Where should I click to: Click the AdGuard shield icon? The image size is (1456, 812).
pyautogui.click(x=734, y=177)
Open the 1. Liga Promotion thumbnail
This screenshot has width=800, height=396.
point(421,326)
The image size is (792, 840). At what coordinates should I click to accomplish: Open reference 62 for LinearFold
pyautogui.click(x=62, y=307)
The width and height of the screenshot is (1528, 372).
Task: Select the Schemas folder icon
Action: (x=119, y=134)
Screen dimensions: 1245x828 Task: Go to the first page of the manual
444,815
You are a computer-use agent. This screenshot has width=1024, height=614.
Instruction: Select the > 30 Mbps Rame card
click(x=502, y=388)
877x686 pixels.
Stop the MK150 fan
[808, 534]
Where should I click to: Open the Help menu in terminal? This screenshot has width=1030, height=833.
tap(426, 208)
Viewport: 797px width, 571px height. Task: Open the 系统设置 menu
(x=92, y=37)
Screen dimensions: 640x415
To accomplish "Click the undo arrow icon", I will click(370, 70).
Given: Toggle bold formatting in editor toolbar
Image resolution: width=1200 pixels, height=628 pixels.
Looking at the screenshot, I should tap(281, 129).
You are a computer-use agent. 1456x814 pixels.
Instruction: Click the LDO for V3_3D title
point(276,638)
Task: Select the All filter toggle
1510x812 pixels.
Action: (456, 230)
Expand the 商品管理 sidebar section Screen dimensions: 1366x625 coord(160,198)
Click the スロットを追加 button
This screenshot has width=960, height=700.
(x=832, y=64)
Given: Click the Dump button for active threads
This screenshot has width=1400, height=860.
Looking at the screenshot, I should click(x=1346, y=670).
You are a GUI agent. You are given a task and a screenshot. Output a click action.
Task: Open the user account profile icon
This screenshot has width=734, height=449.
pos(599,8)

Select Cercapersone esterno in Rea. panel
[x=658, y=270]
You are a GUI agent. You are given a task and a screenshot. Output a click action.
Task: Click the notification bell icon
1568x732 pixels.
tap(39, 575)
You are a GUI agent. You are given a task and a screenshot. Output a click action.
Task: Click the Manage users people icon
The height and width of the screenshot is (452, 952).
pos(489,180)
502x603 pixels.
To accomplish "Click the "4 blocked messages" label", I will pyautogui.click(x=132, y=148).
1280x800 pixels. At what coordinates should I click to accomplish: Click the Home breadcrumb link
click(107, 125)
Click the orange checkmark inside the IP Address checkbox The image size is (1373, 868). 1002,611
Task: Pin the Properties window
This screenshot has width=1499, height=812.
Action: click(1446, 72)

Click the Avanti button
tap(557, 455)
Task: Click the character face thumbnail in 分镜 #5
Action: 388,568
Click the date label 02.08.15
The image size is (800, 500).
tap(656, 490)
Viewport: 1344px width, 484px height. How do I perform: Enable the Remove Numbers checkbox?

◆ ◆ ◆ ◆

__Short exercise__
Reproduce the data from the line containing "Click the orange" through the last line of the data, inclusive, with each line unchanged.

__Exercise solution__
Click the orange checkmark inside the IP Address checkbox The image size is (1373, 868). 1002,611
Task: Pin the Properties window
This screenshot has width=1499, height=812.
Action: click(1446, 72)

Click the Avanti button
tap(557, 455)
Task: Click the character face thumbnail in 分镜 #5
Action: 388,568
Click the date label 02.08.15
The image size is (800, 500).
tap(656, 490)
Viewport: 1344px width, 484px height. How do I perform: Enable the Remove Numbers checkbox?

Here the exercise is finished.